Allí estaba de nuevo el caminante de ocho patas, que ahora se deslizaba a lo lejos por la parte de proa. Sus armas estaban girando para intentar disparar una vez más. Pero los nuevos motores clánker del Leviathan lo impulsaban demasiado deprisa.
Cuando dispararon los cañones de nuevo, los proyectiles incendiarios fallaron el blanco por unos cientos de metros, cayeron en la nieve y allí descargaron su furia. Las máquinas caminantes quedaron atrás, ocultas por un velo de vapor.
Deryn se unió a los vítores que se alzaron por toda la espina. Los rastreadores de hidrógeno aullaron junto a ellos, medio enloquecidos por todo aquel jaleo.
Newkirk apareció, resoplando y cubierto de sudor, y le dio una palmadita en el hombro.
—¡Un combate condenadamente bueno! ¿Verdad, señor Sharp?
«EL HÉRKULES DISPARA SUS PROYECTILES»
—Sí, lo ha sido. Aunque espero que se haya acabado.
Miró por los prismáticos para echar un vistazo a los zepelines, que se perfilaban contra el sol del ocaso. Se habían quedado aún más atrás, superados irremisiblemente por los motores del Caminante de Asalto.
—Ya no podrán alcanzarnos jamás, y menos ahora cuando está a punto de anochecer —dijo ella.
—¡Creía que esos Predators eran rápidos!
—Sí, lo son. Pero nosotros lo somos más, ahora que tenemos esos motores.
—Pero ¿acaso no tienen ellos motores clánker también? —preguntó Newkirk.
Deryn frunció el ceño y miró hacia abajo, a los costados del Leviathan. Los cilios se agitaban enloquecidos, entretejiendo el flujo de aire alrededor de la nave, sumando las corrientes de aire a la fuerza bruta de los motores.
—Ahora somos un poco diferentes. Una mezcla entre nosotros y ellos —dijo.
Newkirk meditó aquello un momento, hizo un ruido con la boca mientras lo pensaba y le dio otra palmadita en el hombro.
—Francamente, señor Sharp, no me importa si es el mismísimo Káiser quien nos impulsa, si ello nos saca de este iceberg.
—Glaciar —corrigió Deryn—. Pero tiene razón: es genial estar en el aire de nuevo.

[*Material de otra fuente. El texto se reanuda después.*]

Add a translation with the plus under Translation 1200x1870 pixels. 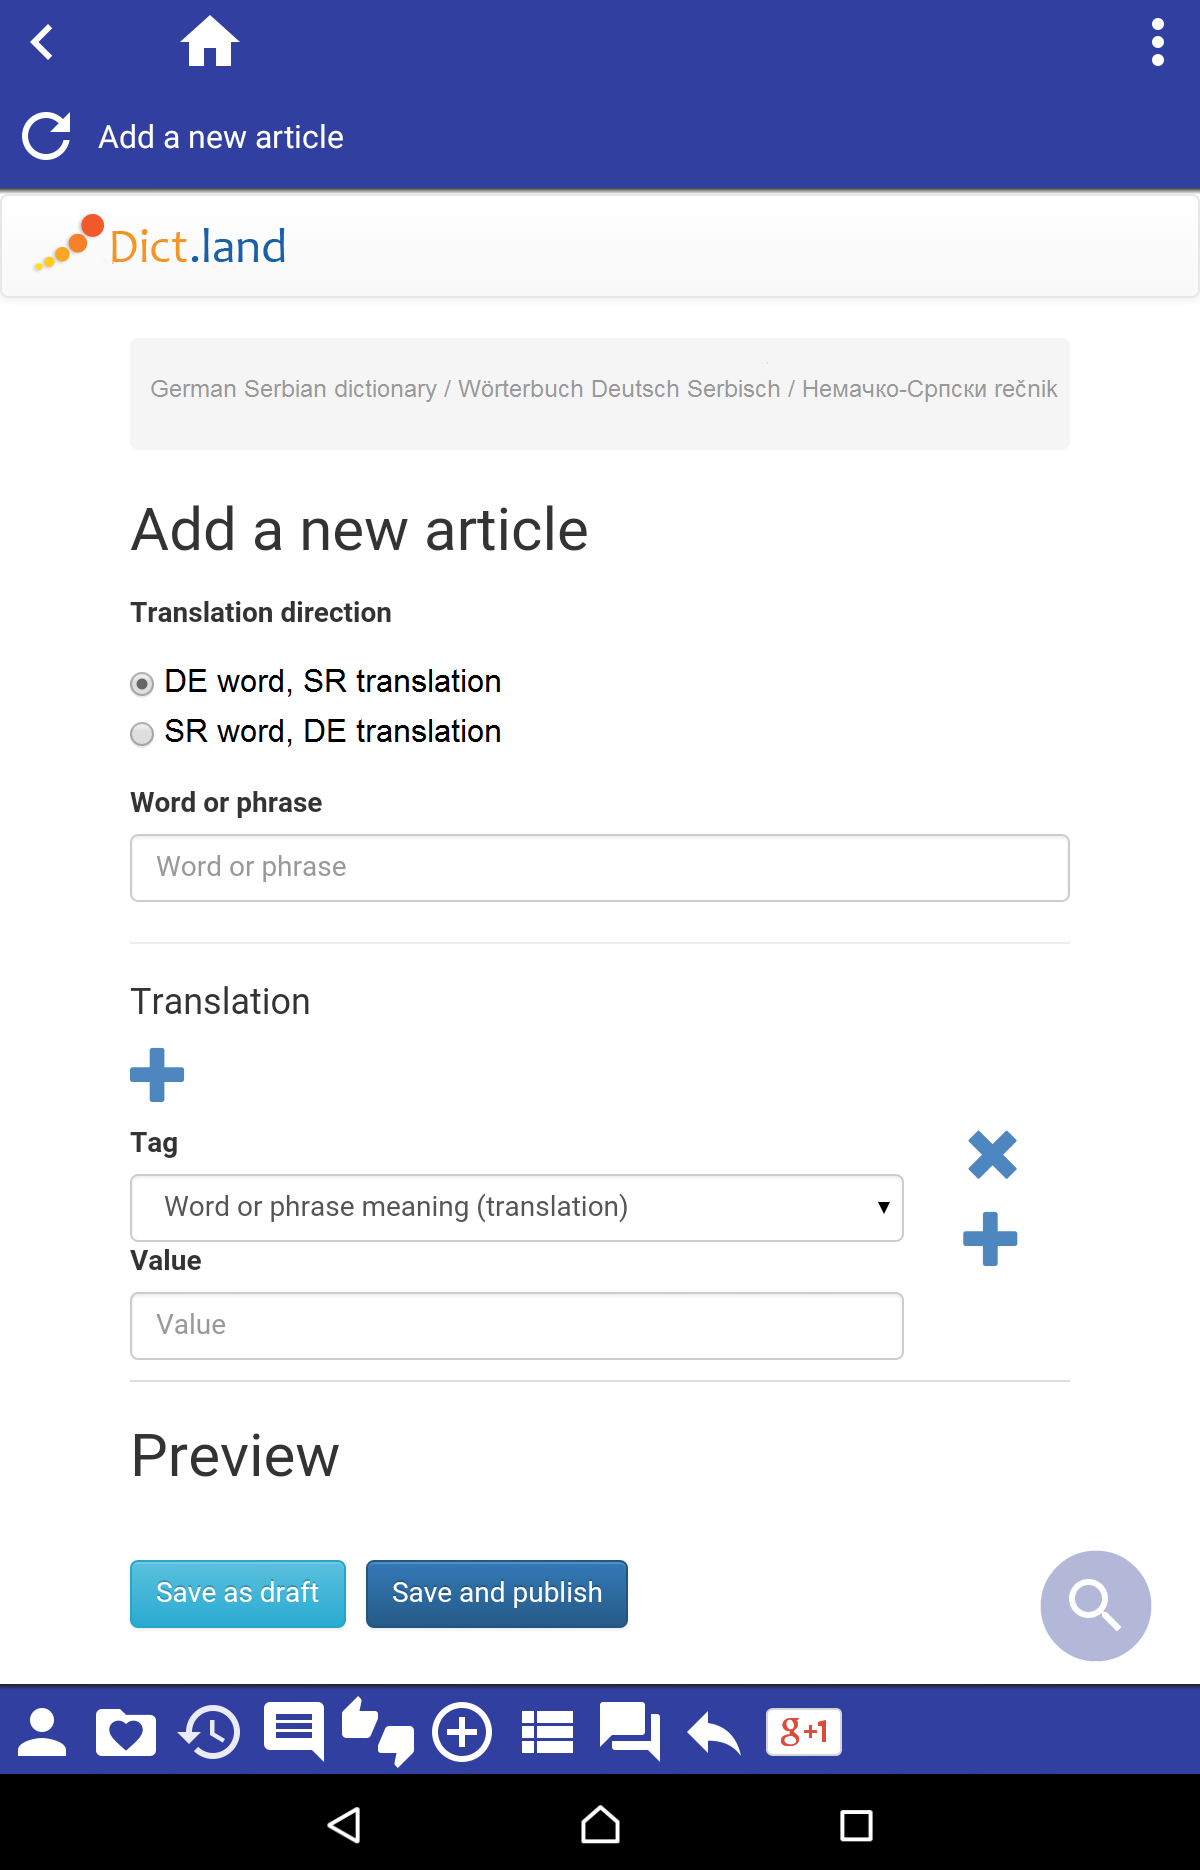pyautogui.click(x=157, y=1075)
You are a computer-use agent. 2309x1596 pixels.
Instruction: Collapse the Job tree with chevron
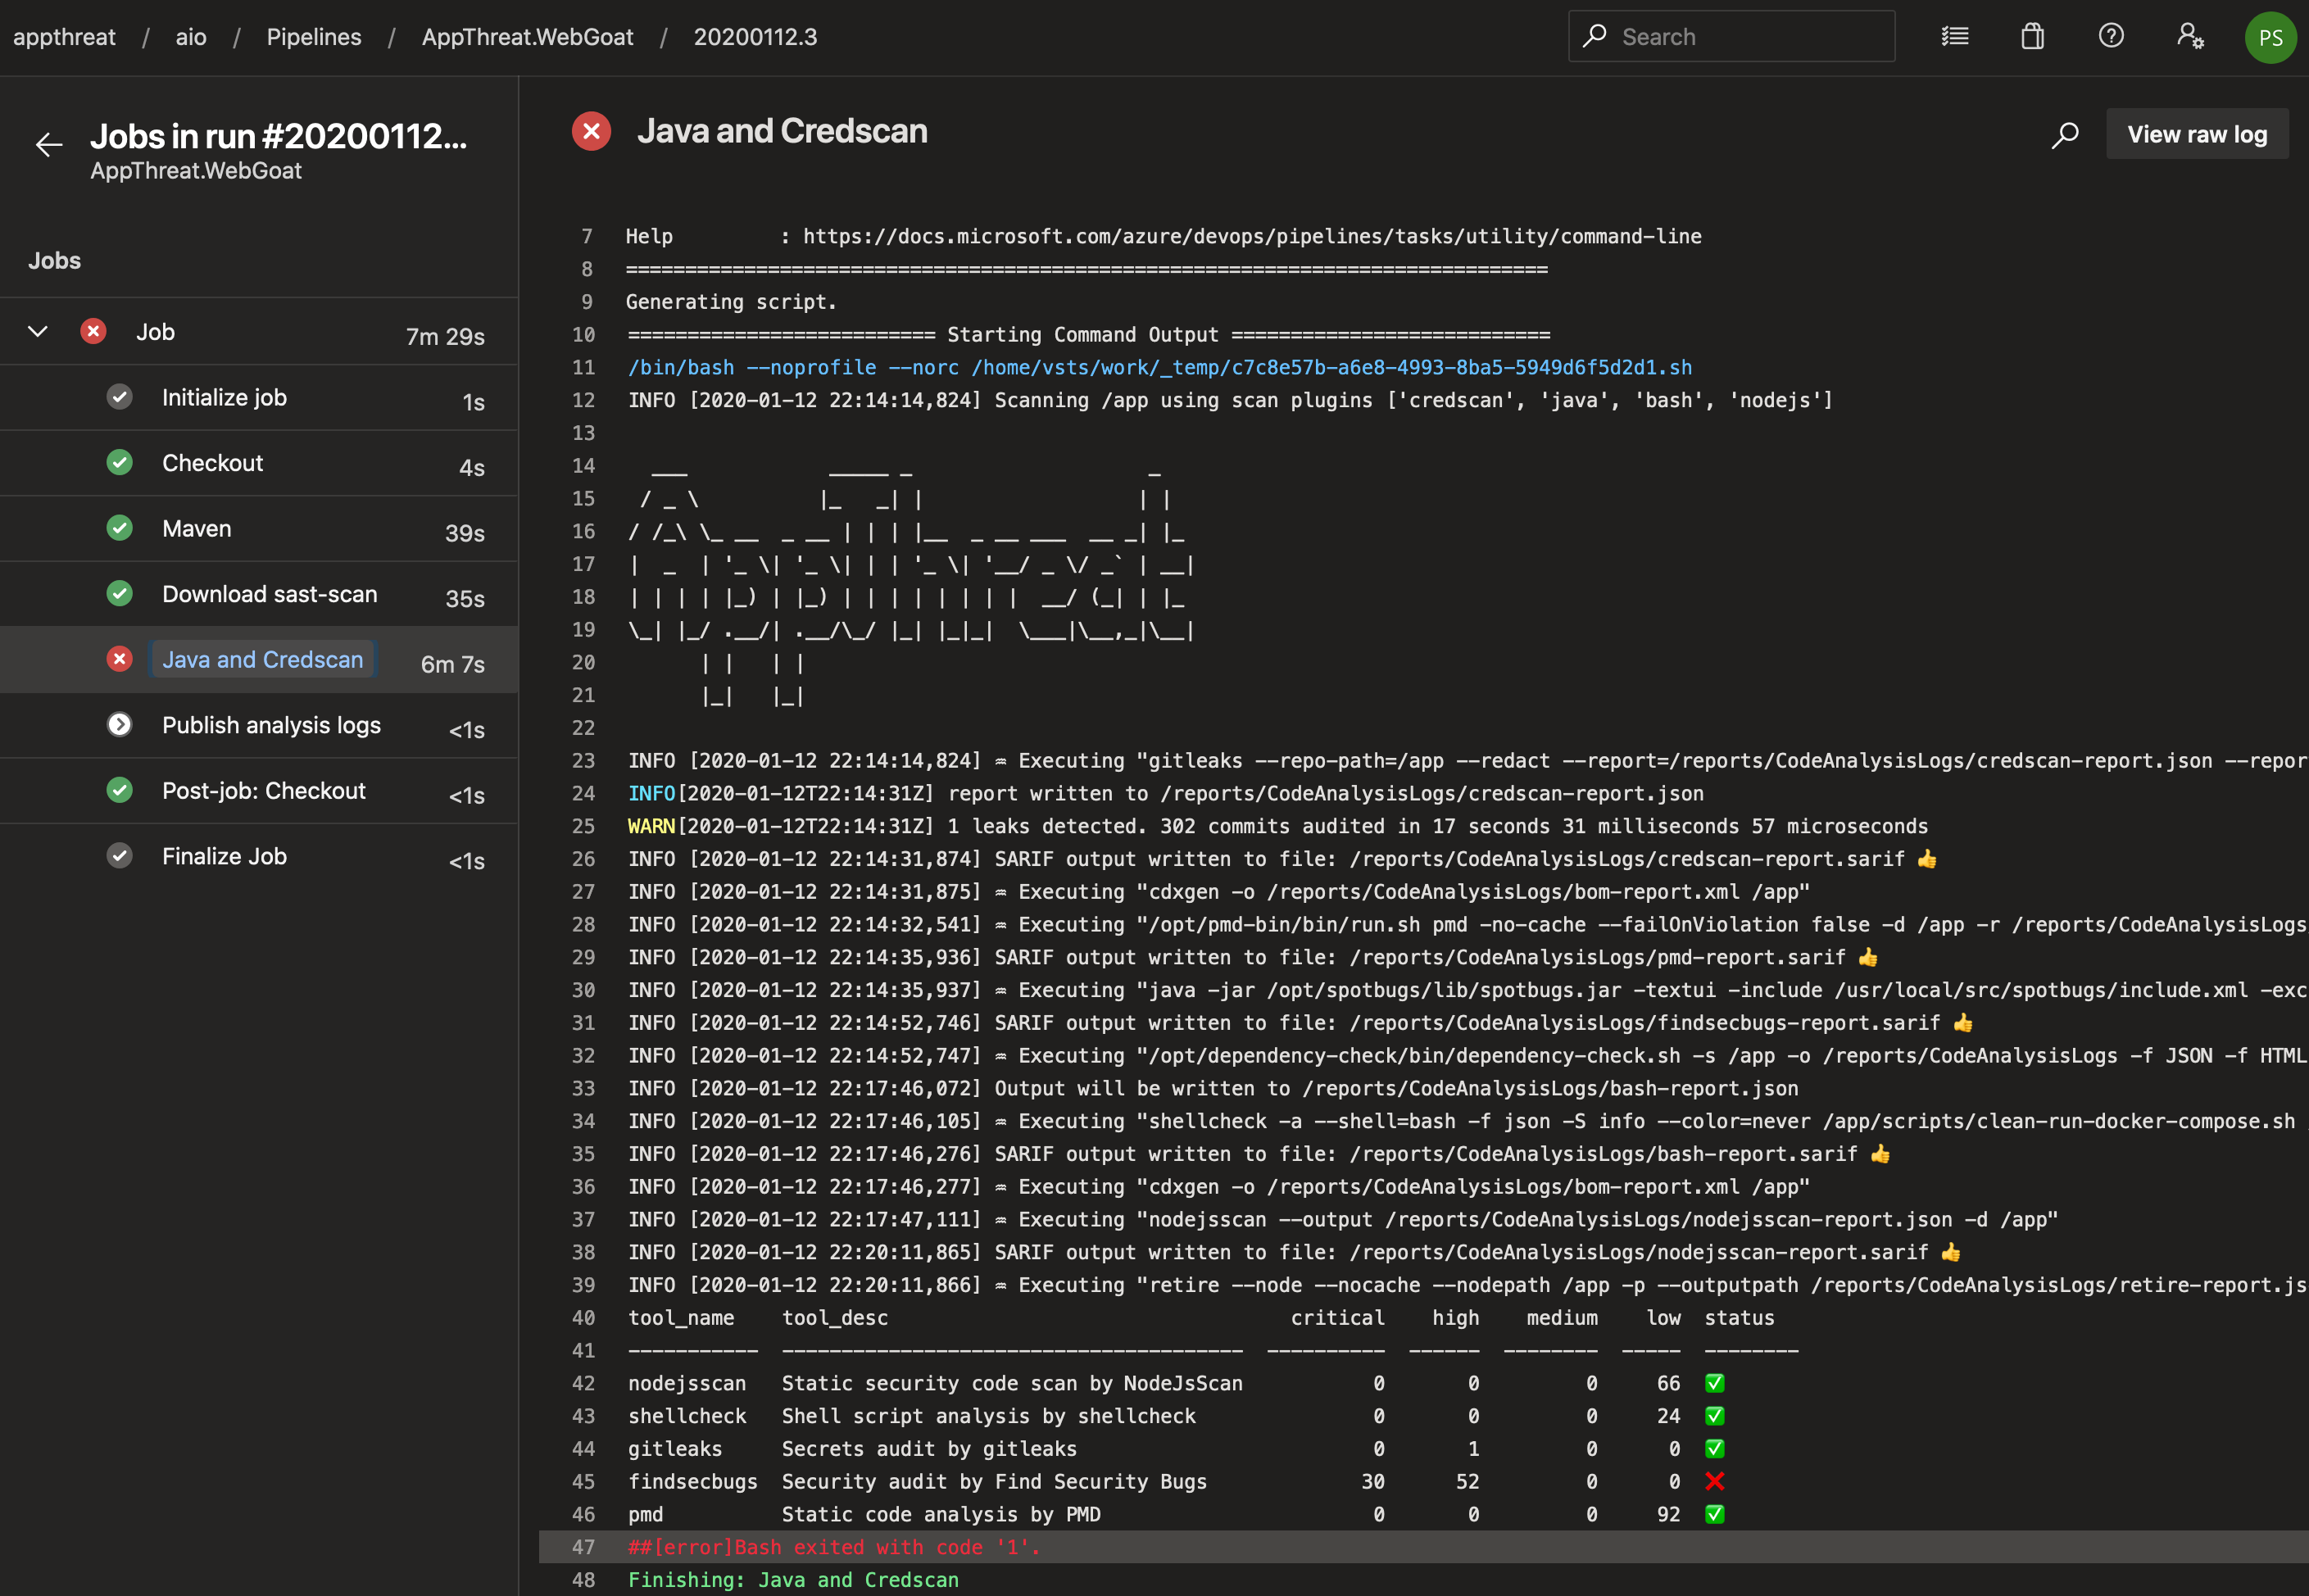(x=38, y=331)
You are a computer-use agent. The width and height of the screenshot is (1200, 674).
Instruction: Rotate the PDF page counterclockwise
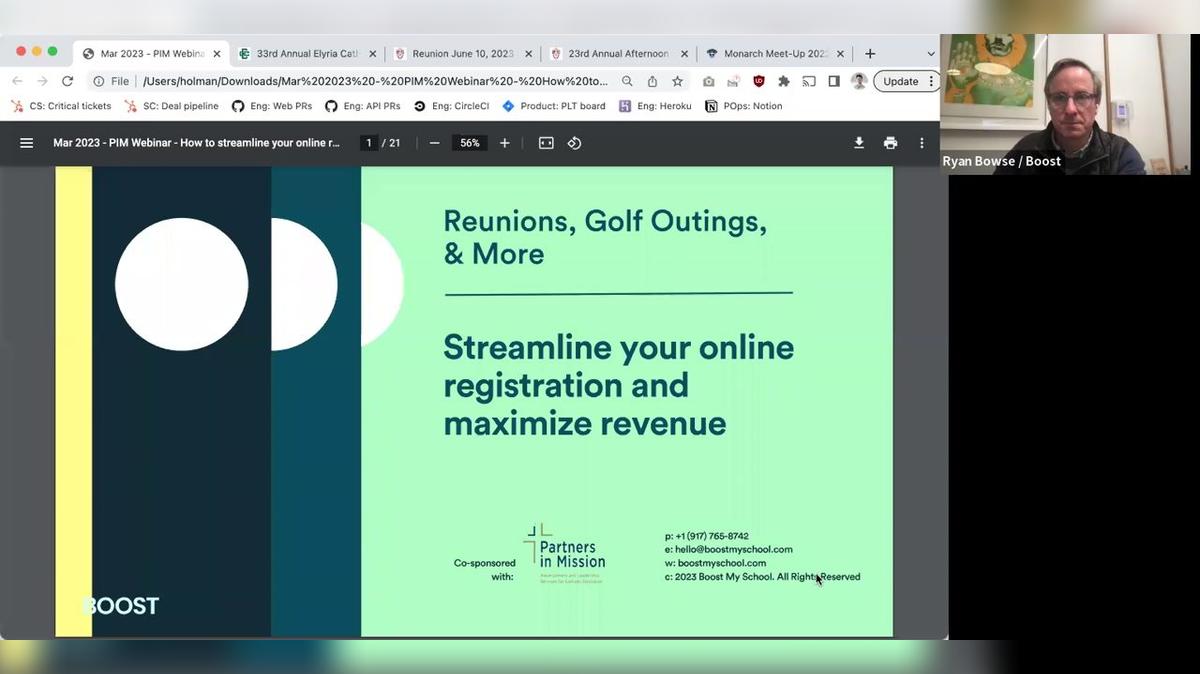pyautogui.click(x=573, y=143)
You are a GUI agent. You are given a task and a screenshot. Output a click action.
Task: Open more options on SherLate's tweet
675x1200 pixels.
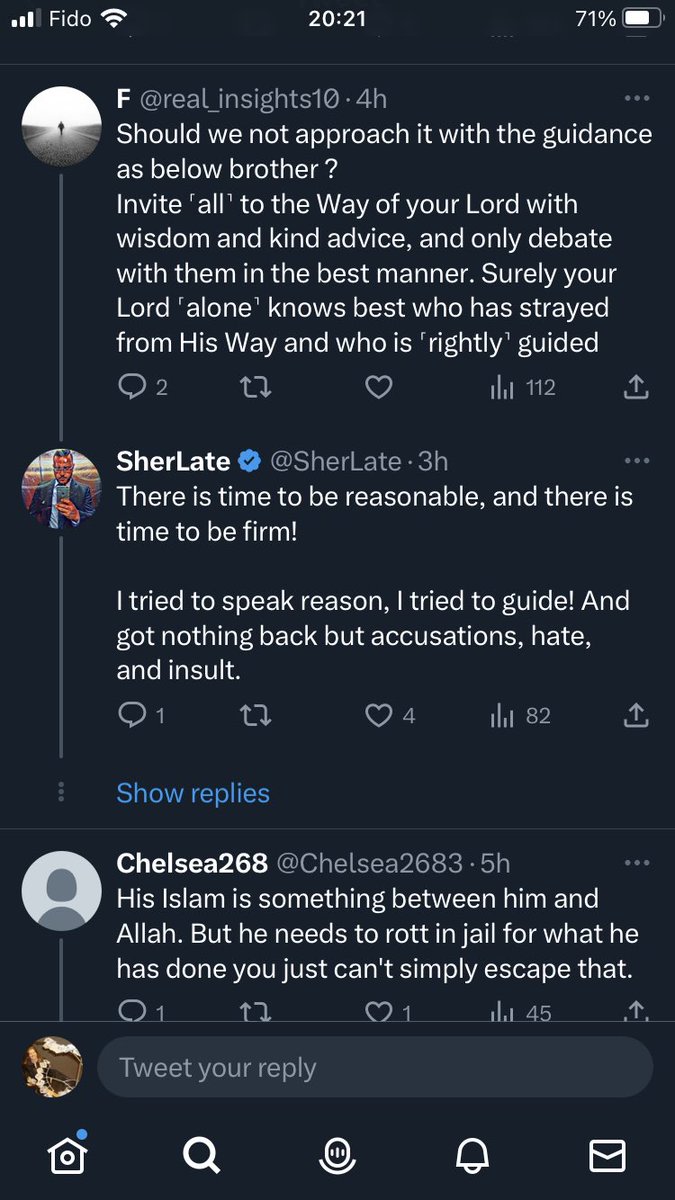click(636, 461)
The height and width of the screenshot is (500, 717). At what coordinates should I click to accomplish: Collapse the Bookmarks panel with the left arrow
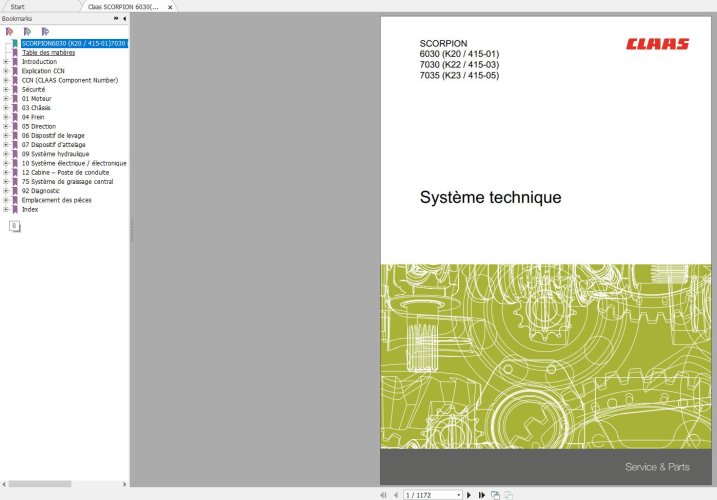[x=124, y=19]
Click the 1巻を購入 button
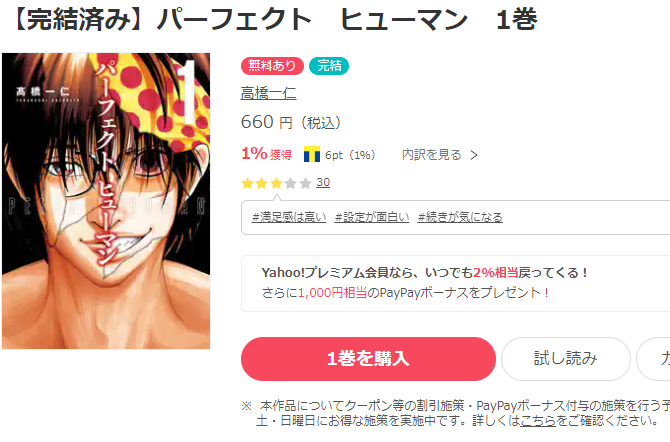This screenshot has height=442, width=670. pyautogui.click(x=368, y=359)
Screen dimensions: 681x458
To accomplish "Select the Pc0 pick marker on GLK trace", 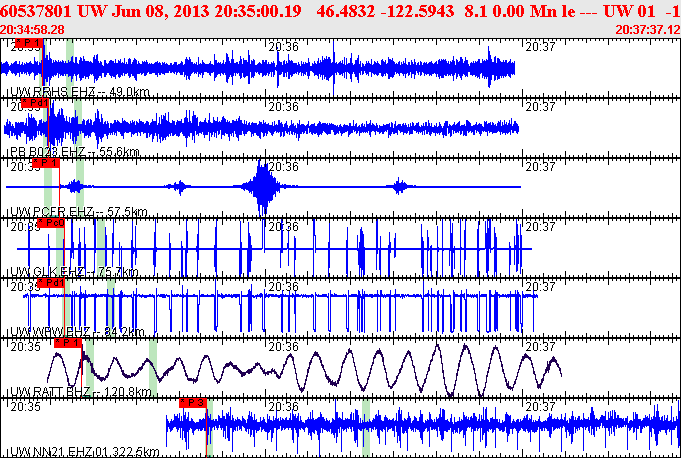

Cerró los ojos y respiró profundamente el aire gélido. Sentía bajo sus pies el nuevo y extraño zumbido de la membrana.
Su sentido de la navegación aérea le indicaba que la bestia ya estaba virando en dirección sur y rumbo al Mediterráneo. Los zepelines que se habían quedado atrás eran algo que pertenecía ya al pasado; el Imperio otomano los esperaba.
A pesar de los complicados obstáculos que los clánkers habían interpuesto en su camino, el Leviathan había sobrevivido.